An OB/GYN at Johns Hopkins was fired last year after a colleague reported her suspicions about a “pen-like device” that was always around his neck, and that turned out to be a camera. He had secretly photographed 7,000 patients over ten years while conducting pelvic exams. Ten days later he committed suicide. Last month, the hospital agreed to settle the class action lawsuit brought by patients whose privacy had been violated for $190 million.
My advice to health care providers (Covered Entities under HIPAA) in a story in Report on Patient Privacy in light of this case recognized the fact that there is no way to protect an organization against a determined bad actor, but there are ways to limit the damage that may be wrought by such an individual. Photography is clinically appropriate in a wide variety of situations, but given the attention that this case has been getting nationally, Covered Entities would be well-advised to review photography and recording policies and their implementation, and be sure to explain them carefully to patients.
Here’s an excerpt from the piece with some of my specific advice:
- Ensure consent is appropriately received. For example,“obtaining informed consent for use of photography or other recording devices should be standard in both the research and treatment contexts. In the research context, institutional review board approval should be required in advance as well. Policies should mandate the documentation of informed consent before any recording may be made.”
- Make it easy to complain. “If there is a strong culture of compliance, generally, in a practice or institution, then reporting of violations or suspected violations of whatever sort, via an anonymous tip line or other mechanism, may be promoted and used.”
- Look beyond policies and procedures. “I don’t care how carefully you have plotted out your privacy and security compliance plan,” Harlow says. “It has to be implemented by the people in your organization, and if they have not bought in to the whole concept and taken the core principles to heart, then the plan can never truly be operationalized.”

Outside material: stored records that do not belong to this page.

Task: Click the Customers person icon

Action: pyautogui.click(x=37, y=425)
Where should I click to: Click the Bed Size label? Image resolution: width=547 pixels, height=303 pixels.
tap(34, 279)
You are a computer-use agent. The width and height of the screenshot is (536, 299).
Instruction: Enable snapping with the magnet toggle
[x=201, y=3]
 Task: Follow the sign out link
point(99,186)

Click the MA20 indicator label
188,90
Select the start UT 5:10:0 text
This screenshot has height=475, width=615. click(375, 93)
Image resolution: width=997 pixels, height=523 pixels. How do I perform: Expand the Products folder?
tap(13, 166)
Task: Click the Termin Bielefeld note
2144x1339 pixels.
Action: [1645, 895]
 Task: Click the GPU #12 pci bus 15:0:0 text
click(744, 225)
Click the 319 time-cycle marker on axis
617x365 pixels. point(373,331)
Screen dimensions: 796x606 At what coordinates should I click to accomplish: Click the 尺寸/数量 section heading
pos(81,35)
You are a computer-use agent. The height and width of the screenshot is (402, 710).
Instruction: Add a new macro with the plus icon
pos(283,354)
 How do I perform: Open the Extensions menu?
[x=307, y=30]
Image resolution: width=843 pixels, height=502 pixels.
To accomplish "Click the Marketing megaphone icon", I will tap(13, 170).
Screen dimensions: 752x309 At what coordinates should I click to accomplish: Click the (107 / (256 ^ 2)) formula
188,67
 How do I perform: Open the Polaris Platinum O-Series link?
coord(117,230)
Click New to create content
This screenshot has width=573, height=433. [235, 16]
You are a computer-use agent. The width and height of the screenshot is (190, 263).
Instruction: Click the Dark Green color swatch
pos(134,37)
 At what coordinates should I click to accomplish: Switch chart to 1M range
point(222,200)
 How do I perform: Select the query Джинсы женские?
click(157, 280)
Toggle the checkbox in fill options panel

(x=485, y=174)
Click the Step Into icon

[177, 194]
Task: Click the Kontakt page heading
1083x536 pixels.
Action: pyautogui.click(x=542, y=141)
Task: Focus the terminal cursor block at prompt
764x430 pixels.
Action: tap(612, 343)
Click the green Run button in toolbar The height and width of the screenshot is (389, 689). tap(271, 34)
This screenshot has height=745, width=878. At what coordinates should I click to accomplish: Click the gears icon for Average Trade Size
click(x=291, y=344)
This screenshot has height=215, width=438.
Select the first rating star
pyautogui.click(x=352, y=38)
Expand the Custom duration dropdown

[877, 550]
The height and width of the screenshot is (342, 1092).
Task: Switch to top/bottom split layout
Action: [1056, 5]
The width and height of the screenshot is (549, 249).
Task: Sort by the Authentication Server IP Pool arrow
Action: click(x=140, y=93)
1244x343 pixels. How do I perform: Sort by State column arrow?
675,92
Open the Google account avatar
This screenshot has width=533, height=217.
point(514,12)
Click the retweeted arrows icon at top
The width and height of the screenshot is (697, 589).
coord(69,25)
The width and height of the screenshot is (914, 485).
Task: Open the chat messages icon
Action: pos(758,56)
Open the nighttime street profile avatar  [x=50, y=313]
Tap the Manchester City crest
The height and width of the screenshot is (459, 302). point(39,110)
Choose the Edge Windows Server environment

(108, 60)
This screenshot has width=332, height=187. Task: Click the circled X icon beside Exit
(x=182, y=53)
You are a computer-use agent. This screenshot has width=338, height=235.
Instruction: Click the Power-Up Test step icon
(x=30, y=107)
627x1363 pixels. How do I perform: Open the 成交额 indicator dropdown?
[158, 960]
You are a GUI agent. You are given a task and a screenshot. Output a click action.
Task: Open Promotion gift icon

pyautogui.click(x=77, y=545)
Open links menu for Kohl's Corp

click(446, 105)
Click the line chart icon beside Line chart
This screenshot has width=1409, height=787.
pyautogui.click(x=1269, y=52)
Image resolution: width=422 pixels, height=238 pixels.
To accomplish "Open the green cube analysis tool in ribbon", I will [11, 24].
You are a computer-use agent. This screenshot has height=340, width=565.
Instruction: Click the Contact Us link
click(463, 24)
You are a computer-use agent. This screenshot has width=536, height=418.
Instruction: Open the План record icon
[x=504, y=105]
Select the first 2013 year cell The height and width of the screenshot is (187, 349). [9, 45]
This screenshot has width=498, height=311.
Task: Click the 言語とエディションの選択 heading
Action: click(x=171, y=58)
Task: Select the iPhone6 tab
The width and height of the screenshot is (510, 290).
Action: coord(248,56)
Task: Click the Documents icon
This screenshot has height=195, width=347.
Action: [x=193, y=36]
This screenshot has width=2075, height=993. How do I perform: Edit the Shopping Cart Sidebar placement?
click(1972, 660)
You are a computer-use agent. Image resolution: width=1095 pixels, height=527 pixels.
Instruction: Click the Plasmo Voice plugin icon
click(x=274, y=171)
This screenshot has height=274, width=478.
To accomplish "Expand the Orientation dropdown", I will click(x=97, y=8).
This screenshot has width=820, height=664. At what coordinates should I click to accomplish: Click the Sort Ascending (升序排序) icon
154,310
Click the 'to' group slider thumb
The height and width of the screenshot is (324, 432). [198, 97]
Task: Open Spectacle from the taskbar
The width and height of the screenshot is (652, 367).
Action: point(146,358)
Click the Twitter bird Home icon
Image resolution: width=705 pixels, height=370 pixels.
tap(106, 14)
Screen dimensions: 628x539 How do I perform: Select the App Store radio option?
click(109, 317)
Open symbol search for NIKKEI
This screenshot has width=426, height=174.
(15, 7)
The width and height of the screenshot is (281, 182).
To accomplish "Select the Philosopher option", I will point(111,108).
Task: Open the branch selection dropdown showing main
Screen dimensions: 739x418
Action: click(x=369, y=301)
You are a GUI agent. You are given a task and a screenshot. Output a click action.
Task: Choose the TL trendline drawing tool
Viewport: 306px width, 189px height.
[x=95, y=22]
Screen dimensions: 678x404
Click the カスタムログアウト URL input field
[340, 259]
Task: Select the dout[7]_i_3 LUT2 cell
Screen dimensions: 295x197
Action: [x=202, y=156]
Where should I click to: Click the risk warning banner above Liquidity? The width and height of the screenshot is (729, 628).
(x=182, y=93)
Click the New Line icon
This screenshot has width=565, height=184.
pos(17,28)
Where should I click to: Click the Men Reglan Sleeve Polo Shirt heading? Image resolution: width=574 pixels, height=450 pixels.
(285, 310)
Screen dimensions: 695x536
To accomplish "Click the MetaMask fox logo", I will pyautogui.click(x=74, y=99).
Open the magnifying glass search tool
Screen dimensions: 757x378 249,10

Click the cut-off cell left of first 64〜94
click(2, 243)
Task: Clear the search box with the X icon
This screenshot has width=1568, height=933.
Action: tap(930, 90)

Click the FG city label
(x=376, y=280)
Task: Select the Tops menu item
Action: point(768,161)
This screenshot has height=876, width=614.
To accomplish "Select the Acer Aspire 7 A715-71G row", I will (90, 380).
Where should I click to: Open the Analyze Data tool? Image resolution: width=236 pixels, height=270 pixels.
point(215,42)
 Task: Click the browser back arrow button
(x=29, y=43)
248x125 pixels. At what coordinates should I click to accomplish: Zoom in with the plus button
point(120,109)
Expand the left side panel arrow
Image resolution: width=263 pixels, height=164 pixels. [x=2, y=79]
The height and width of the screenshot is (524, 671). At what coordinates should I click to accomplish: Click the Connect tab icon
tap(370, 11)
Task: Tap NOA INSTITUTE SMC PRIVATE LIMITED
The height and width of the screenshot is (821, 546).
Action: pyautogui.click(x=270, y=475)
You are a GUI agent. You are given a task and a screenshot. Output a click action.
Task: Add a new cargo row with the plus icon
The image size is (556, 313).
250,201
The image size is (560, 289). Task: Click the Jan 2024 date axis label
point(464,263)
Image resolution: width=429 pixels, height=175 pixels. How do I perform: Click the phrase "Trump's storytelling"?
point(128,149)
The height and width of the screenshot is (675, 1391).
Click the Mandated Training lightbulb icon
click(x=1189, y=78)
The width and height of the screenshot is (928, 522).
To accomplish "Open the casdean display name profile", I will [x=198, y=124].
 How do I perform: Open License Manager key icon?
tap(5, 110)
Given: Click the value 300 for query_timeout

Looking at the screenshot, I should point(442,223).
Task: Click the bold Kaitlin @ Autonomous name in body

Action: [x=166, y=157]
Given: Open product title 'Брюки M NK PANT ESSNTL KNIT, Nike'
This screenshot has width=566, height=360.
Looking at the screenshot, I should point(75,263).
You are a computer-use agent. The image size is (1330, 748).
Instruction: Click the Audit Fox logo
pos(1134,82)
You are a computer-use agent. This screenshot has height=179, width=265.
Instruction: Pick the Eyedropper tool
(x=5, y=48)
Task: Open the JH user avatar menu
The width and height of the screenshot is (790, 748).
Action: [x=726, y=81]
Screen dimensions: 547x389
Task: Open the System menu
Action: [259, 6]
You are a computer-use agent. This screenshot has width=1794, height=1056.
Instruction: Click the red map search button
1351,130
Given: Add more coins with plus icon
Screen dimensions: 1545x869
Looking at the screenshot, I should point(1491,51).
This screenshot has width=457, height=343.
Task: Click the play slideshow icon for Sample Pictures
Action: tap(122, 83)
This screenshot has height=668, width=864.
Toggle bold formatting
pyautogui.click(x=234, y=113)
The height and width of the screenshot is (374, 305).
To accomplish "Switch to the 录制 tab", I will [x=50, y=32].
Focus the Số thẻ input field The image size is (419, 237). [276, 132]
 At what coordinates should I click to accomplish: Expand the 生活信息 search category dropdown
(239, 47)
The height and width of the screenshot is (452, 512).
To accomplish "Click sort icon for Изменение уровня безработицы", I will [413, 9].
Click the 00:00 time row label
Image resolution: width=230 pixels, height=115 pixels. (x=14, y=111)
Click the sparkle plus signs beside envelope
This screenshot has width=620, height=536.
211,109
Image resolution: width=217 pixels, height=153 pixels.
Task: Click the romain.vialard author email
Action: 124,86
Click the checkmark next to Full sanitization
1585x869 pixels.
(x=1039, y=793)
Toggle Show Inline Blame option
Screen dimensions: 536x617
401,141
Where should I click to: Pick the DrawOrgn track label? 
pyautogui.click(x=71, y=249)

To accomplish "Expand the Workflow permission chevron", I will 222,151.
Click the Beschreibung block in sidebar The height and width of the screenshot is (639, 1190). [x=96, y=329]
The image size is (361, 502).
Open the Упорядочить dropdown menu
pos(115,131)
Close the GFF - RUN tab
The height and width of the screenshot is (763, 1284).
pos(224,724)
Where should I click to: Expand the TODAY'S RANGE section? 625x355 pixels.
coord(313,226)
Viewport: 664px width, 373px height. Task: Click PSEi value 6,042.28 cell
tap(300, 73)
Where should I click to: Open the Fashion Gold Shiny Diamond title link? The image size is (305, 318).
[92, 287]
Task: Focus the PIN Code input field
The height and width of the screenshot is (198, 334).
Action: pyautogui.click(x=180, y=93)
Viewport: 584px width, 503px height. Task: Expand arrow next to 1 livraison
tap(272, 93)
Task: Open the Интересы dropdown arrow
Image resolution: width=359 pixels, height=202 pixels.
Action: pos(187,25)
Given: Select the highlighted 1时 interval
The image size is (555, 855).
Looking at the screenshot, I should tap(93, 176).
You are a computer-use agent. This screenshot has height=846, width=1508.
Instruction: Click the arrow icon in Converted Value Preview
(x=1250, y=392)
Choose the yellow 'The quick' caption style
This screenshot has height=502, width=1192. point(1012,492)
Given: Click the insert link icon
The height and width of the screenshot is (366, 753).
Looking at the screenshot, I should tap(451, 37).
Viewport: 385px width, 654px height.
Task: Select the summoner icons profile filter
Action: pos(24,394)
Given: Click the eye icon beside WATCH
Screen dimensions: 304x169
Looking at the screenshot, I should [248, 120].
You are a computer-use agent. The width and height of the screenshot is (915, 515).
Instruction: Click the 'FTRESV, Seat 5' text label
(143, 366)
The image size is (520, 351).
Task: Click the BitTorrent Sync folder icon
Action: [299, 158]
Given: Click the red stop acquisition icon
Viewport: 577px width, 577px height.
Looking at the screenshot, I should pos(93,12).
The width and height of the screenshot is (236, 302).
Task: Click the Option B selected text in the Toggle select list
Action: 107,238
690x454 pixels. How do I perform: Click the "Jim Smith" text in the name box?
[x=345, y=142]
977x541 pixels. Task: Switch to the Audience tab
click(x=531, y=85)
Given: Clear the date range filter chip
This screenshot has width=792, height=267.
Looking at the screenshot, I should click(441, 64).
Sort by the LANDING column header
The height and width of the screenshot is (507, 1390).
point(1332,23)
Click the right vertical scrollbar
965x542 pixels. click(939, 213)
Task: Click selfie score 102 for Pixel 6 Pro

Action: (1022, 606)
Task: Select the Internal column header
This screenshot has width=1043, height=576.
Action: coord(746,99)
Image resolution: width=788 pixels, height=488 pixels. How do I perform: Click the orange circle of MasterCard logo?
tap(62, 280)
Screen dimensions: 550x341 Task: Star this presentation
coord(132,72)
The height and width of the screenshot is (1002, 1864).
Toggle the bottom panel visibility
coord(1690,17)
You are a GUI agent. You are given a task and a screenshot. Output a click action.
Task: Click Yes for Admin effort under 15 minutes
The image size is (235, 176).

- Customize your approach. Make it homegrown, and provide training and education “not just with respect to the ‘shalts’ and ‘shalt nots’ in the privacy rulebook.”
- Foster patient empowerment and “patient-centeredness.” When this is done, “patients speak up immediately if something seems amiss rather than harboring misgivings.”
CEs should take care to employ methods that fit “with a broader culture of compliance and patient-centeredness and patient empowerment throughout the institution,” Harlow concludes. “Unless this is done, an institution runs a greater risk of experiencing a local or general breakdown in the realm of patient privacy.”
There has been no announcement to date of an OCR investigation in this matter. As in the case of the recent story about “baby wall” photographs of newborns, some commentators note that the photographs in question are not identifiable as photographs of specific individuals and therefore do not raise HIPAA issues.
The damage done in this case to the trust of thousands of women is likely to be felt for years, as many members of the class — as well as other women — are likely to avoid the health care system in the future and therefore to bear a heightened burden of disease.